Subscribe to this thread
Home - General / All posts - applying filtering/selection within GeomOverlayTopologyIdentityPar @drawing, @overlay
yves61
438 post(s)
#22-Feb-21 10:06

I have a PARCELS drawing with approx 1 million records and a BUILDINGS drawing with also approximately 1 million records.

I am trying to achieve to cut the BUILDINGS drawing by using the PARCELS drawing as a cookie cutter.

First , to be clear I know how to do this using the TRANSFORM – OVERLAY method .

I am successful with this on my computer on smaller scales : say for number of SOURCE (Buildings) records times number of OVERLAY (Parcels) records = 62.500.000.000

Larger than this scale, - on my computer - it takes hours to accomplish up to no results, and being less efficient too .
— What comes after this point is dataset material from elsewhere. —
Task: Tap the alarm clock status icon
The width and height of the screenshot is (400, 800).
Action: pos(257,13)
So my aim now is to scale down the PARCELS and BUILDINGS drawings by filtering/selecting ona common gemNISCODE field value. But I am struggling on how and where to integrate this filtering on this gemNISCODE field value within the TRANSFORM - OVERLAY query .

On top I would also like to loop through all gemNISCODE values within the BUILDINGS and PARCELS drawing. Iam not quite sure if I need to use a EXECUTE WITH or using a script.
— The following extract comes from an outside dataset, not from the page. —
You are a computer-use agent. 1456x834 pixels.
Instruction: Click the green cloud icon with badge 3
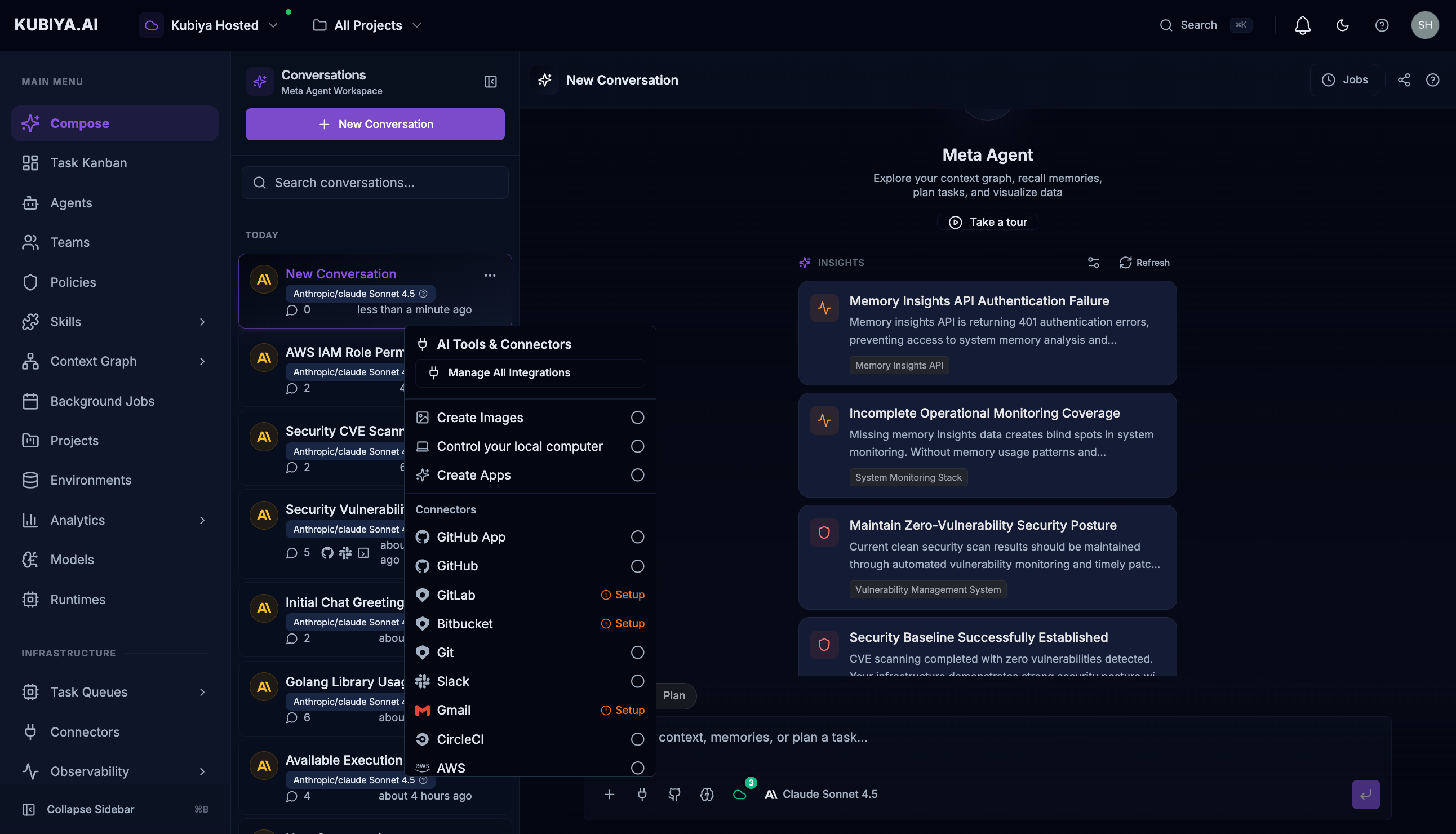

Any help of course is much appreciated.

The auto-generated code so far is below

-- $manifold$

--

-- Auto-generated

--

-- Overlay

-- Layer: Gbg40000

-- Field: Geom

-- Operation: identity

-- Overlay: Adp40000

-- Overlay selection only: FALSE

-- Overlay fields: adp_{name}

-- Result: (new table)

-- Result type: geom

-- New drawing: Gbg_cutBy_Adp

-- New table: Gbg_cutBy_Adp Table

-- Resources: all CPU cores, all GPU cores

-- Transform selection only: FALSE

--

-- prepare begin

CREATE TABLE [Gbg_cutBy_Adp Table] (

[mfd_id] INT64,

[OIDN] INT32,

[UIDN] INT32,

[gemNISCODE] NVARCHAR,

[adp_mfd_id] INT64,

[adp_OIDN] INT32,

[adp_UIDN] INT32,

[adp_gemNISCODE] NVARCHAR,

[Geom] GEOM,

INDEX [mfd_id_x] BTREE ([mfd_id]),

INDEX [Geom_x] RTREE ([Geom]),

PROPERTY 'FieldCoordSystem.Geom' ComponentFieldCoordSystem([Gbg40000 Table], 'Geom')

);

CREATE DRAWING [Gbg_cutBy_Adp] (

PROPERTY 'Table' '[Gbg_cutBy_Adp Table]',

PROPERTY 'FieldGeom' 'Geom'

);

-- prepare end

VALUE @drawing TABLE = CALL ComponentFieldDrawing([Gbg40000 Table], 'Geom');

VALUE @overlay TABLE = [Adp40000];

DELETE FROM [Gbg_cutBy_Adp Table];

INSERT INTO [Gbg_cutBy_Adp Table] (

[OIDN], [UIDN], [gemNISCODE],[adp_mfd_id], [adp_OIDN], [adp_UIDN], [adp_gemNISCODE],

[Geom]

) SELECT

[s_OIDN], [s_UIDN], [s_gemNISCODE], [o_mfd_id], [o_OIDN], [o_UIDN], [o_gemNISCODE],

[s_Geom]

FROM CALL GeomOverlayTopologyIdentityPar(@drawing, @overlay, 0, ThreadConfig(SystemCpuCount()));

This code is straightforward working on smaller number of records but for my 1 million to 1 million record Source and Overlay drawings it takes too much time on my computer and is less efficient as the size increases.

tjhb
10,094 post(s)
#22-Feb-21 11:40

I am trying to achieve to cut the BUILDINGS drawing by using the PARCELS drawing as a cookie cutter.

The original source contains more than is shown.